[Opening Dataset excerpts section]

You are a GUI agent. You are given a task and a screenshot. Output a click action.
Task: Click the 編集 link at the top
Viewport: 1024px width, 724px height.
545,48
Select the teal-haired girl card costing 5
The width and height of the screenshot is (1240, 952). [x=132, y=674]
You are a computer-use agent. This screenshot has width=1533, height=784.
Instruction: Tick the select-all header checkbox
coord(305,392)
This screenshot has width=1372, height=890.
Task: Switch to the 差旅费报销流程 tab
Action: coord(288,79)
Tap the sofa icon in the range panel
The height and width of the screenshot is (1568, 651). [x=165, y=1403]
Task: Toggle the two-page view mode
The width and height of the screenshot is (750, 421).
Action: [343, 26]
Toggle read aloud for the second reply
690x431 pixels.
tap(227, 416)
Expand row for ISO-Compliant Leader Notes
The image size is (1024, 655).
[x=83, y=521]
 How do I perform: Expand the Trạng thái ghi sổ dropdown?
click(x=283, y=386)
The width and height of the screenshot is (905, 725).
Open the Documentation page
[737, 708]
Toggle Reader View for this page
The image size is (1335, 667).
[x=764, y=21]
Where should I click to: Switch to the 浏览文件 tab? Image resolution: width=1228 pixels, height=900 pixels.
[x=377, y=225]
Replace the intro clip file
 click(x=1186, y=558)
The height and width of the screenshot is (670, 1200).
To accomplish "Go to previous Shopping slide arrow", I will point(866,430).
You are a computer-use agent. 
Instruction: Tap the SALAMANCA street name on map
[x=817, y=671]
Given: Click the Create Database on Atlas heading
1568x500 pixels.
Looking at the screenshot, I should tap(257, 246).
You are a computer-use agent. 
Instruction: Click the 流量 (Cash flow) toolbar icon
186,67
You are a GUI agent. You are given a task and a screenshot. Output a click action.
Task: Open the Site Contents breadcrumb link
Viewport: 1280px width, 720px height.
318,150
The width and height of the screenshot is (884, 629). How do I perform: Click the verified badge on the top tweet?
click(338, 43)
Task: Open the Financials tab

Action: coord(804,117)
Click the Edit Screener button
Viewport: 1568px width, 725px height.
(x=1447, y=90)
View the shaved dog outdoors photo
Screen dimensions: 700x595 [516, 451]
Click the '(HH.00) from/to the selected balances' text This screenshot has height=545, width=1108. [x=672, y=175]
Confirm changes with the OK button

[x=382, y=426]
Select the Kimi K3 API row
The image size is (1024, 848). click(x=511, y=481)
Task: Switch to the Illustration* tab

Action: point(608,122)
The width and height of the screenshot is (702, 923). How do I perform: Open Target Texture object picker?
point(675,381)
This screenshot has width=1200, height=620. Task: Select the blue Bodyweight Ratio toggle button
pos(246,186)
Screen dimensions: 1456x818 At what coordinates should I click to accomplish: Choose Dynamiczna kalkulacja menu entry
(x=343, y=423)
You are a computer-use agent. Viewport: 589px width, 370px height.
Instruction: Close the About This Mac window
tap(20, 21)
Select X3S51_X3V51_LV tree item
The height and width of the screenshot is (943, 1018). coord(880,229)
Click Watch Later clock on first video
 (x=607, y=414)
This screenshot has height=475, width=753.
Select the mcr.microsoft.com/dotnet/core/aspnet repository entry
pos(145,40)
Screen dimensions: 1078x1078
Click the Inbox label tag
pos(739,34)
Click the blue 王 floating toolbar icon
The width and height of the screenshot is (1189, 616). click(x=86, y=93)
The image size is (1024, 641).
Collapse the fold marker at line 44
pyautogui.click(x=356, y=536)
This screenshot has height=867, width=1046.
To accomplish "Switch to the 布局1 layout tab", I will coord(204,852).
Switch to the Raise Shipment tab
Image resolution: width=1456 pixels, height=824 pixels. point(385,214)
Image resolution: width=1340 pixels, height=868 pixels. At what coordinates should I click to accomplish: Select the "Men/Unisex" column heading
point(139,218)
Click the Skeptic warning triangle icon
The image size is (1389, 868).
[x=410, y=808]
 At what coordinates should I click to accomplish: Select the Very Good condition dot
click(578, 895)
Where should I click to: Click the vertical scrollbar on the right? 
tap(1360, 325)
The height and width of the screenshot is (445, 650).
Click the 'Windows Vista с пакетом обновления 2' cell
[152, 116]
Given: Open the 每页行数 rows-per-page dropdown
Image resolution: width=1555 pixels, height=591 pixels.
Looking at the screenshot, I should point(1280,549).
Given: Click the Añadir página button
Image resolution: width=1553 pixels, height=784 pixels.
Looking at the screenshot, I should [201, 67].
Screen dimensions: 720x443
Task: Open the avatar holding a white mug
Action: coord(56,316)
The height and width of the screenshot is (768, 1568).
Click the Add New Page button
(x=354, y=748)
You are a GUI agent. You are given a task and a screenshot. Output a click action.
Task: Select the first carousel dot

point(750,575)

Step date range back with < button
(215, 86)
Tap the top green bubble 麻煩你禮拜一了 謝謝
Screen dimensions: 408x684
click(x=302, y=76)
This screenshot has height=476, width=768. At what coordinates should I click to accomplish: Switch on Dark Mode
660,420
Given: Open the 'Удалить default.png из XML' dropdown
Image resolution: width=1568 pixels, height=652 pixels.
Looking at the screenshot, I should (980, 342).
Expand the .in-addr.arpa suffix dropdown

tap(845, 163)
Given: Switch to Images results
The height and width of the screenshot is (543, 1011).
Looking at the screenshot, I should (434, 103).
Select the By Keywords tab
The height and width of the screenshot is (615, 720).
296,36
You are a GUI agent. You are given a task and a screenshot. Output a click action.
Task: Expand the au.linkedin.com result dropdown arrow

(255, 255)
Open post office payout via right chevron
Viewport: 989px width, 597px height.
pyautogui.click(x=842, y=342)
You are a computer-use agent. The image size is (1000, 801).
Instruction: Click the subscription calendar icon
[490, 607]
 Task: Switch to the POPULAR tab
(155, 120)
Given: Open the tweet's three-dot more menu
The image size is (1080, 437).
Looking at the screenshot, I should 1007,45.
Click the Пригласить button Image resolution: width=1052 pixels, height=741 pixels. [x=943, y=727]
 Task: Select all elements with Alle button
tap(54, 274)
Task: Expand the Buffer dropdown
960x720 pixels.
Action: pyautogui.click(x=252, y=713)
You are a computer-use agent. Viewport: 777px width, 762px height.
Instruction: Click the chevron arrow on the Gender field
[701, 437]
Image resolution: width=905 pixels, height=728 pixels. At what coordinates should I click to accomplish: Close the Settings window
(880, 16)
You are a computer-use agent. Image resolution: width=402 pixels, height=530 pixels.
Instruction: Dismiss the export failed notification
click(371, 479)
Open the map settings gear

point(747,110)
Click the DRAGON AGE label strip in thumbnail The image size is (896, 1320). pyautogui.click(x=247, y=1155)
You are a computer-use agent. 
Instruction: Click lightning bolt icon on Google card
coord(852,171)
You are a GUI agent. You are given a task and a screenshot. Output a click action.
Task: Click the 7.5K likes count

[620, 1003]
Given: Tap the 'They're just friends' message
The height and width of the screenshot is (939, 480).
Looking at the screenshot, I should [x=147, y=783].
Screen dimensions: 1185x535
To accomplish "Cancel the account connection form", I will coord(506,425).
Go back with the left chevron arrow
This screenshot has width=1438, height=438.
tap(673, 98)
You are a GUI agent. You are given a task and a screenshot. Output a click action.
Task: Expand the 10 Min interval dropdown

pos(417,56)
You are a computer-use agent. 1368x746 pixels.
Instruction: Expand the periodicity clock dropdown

[Closing Dataset excerpts section]

Whatever lines appear above, reproduce every one of them exactly.

You are a GUI agent. You are given a task and a screenshot. Output a click action.
Task: Click the 編集 link at the top
Viewport: 1024px width, 724px height.
545,48
Select the teal-haired girl card costing 5
The width and height of the screenshot is (1240, 952). [x=132, y=674]
You are a computer-use agent. This screenshot has width=1533, height=784.
Instruction: Tick the select-all header checkbox
coord(305,392)
This screenshot has width=1372, height=890.
Task: Switch to the 差旅费报销流程 tab
Action: coord(288,79)
Tap the sofa icon in the range panel
The height and width of the screenshot is (1568, 651). [x=165, y=1403]
Task: Toggle the two-page view mode
The width and height of the screenshot is (750, 421).
Action: [343, 26]
Toggle read aloud for the second reply
690x431 pixels.
tap(227, 416)
Expand row for ISO-Compliant Leader Notes
The image size is (1024, 655).
[x=83, y=521]
 How do I perform: Expand the Trạng thái ghi sổ dropdown?
click(x=283, y=386)
The width and height of the screenshot is (905, 725).
Open the Documentation page
[737, 708]
Toggle Reader View for this page
The image size is (1335, 667).
[x=764, y=21]
Where should I click to: Switch to the 浏览文件 tab? Image resolution: width=1228 pixels, height=900 pixels.
[x=377, y=225]
Replace the intro clip file
 click(x=1186, y=558)
The height and width of the screenshot is (670, 1200).
To accomplish "Go to previous Shopping slide arrow", I will point(866,430).
You are a computer-use agent. 
Instruction: Tap the SALAMANCA street name on map
[x=817, y=671]
Given: Click the Create Database on Atlas heading
1568x500 pixels.
Looking at the screenshot, I should tap(257, 246).
You are a computer-use agent. 
Instruction: Click the 流量 (Cash flow) toolbar icon
186,67
You are a GUI agent. You are given a task and a screenshot. Output a click action.
Task: Open the Site Contents breadcrumb link
Viewport: 1280px width, 720px height.
318,150
The width and height of the screenshot is (884, 629). How do I perform: Click the verified badge on the top tweet?
click(338, 43)
Task: Open the Financials tab

Action: coord(804,117)
Click the Edit Screener button
Viewport: 1568px width, 725px height.
(x=1447, y=90)
View the shaved dog outdoors photo
Screen dimensions: 700x595 [516, 451]
Click the '(HH.00) from/to the selected balances' text This screenshot has height=545, width=1108. [x=672, y=175]
Confirm changes with the OK button

[x=382, y=426]
Select the Kimi K3 API row
The image size is (1024, 848). click(x=511, y=481)
Task: Switch to the Illustration* tab

Action: point(608,122)
The width and height of the screenshot is (702, 923). How do I perform: Open Target Texture object picker?
point(675,381)
This screenshot has width=1200, height=620. Task: Select the blue Bodyweight Ratio toggle button
pos(246,186)
Screen dimensions: 1456x818 At what coordinates should I click to accomplish: Choose Dynamiczna kalkulacja menu entry
(x=343, y=423)
You are a computer-use agent. Viewport: 589px width, 370px height.
Instruction: Close the About This Mac window
tap(20, 21)
Select X3S51_X3V51_LV tree item
The height and width of the screenshot is (943, 1018). coord(880,229)
Click Watch Later clock on first video
 (x=607, y=414)
This screenshot has height=475, width=753.
Select the mcr.microsoft.com/dotnet/core/aspnet repository entry
pos(145,40)
Screen dimensions: 1078x1078
Click the Inbox label tag
pos(739,34)
Click the blue 王 floating toolbar icon
The width and height of the screenshot is (1189, 616). click(x=86, y=93)
The image size is (1024, 641).
Collapse the fold marker at line 44
pyautogui.click(x=356, y=536)
This screenshot has height=867, width=1046.
To accomplish "Switch to the 布局1 layout tab", I will coord(204,852).
Switch to the Raise Shipment tab
Image resolution: width=1456 pixels, height=824 pixels. point(385,214)
Image resolution: width=1340 pixels, height=868 pixels. At what coordinates should I click to accomplish: Select the "Men/Unisex" column heading
point(139,218)
Click the Skeptic warning triangle icon
The image size is (1389, 868).
[x=410, y=808]
 At what coordinates should I click to accomplish: Select the Very Good condition dot
click(578, 895)
Where should I click to: Click the vertical scrollbar on the right? 
tap(1360, 325)
The height and width of the screenshot is (445, 650).
Click the 'Windows Vista с пакетом обновления 2' cell
[152, 116]
Given: Open the 每页行数 rows-per-page dropdown
Image resolution: width=1555 pixels, height=591 pixels.
Looking at the screenshot, I should point(1280,549).
Given: Click the Añadir página button
Image resolution: width=1553 pixels, height=784 pixels.
Looking at the screenshot, I should [201, 67].
Screen dimensions: 720x443
Task: Open the avatar holding a white mug
Action: coord(56,316)
The height and width of the screenshot is (768, 1568).
Click the Add New Page button
(x=354, y=748)
You are a GUI agent. You are given a task and a screenshot. Output a click action.
Task: Select the first carousel dot

point(750,575)

Step date range back with < button
(215, 86)
Tap the top green bubble 麻煩你禮拜一了 謝謝
Screen dimensions: 408x684
click(x=302, y=76)
This screenshot has height=476, width=768. At what coordinates should I click to accomplish: Switch on Dark Mode
660,420
Given: Open the 'Удалить default.png из XML' dropdown
Image resolution: width=1568 pixels, height=652 pixels.
Looking at the screenshot, I should (980, 342).
Expand the .in-addr.arpa suffix dropdown

tap(845, 163)
Given: Switch to Images results
The height and width of the screenshot is (543, 1011).
Looking at the screenshot, I should (434, 103).
Select the By Keywords tab
The height and width of the screenshot is (615, 720).
296,36
You are a GUI agent. You are given a task and a screenshot. Output a click action.
Task: Expand the au.linkedin.com result dropdown arrow

(255, 255)
Open post office payout via right chevron
Viewport: 989px width, 597px height.
pyautogui.click(x=842, y=342)
You are a computer-use agent. The image size is (1000, 801).
Instruction: Click the subscription calendar icon
[490, 607]
 Task: Switch to the POPULAR tab
(155, 120)
Given: Open the tweet's three-dot more menu
The image size is (1080, 437).
Looking at the screenshot, I should 1007,45.
Click the Пригласить button Image resolution: width=1052 pixels, height=741 pixels. [x=943, y=727]
 Task: Select all elements with Alle button
tap(54, 274)
Task: Expand the Buffer dropdown
960x720 pixels.
Action: pyautogui.click(x=252, y=713)
You are a computer-use agent. Viewport: 777px width, 762px height.
Instruction: Click the chevron arrow on the Gender field
[701, 437]
Image resolution: width=905 pixels, height=728 pixels. At what coordinates should I click to accomplish: Close the Settings window
(880, 16)
You are a computer-use agent. Image resolution: width=402 pixels, height=530 pixels.
Instruction: Dismiss the export failed notification
click(371, 479)
Open the map settings gear

point(747,110)
Click the DRAGON AGE label strip in thumbnail The image size is (896, 1320). pyautogui.click(x=247, y=1155)
You are a computer-use agent. 
Instruction: Click lightning bolt icon on Google card
coord(852,171)
You are a GUI agent. You are given a task and a screenshot. Output a click action.
Task: Click the 7.5K likes count

[620, 1003]
Given: Tap the 'They're just friends' message
The height and width of the screenshot is (939, 480).
Looking at the screenshot, I should [x=147, y=783].
Screen dimensions: 1185x535
To accomplish "Cancel the account connection form", I will coord(506,425).
Go back with the left chevron arrow
This screenshot has width=1438, height=438.
tap(673, 98)
You are a GUI agent. You are given a task and a screenshot. Output a click action.
Task: Expand the 10 Min interval dropdown

pos(417,56)
You are a computer-use agent. 1368x746 pixels.
Instruction: Expand the periodicity clock dropdown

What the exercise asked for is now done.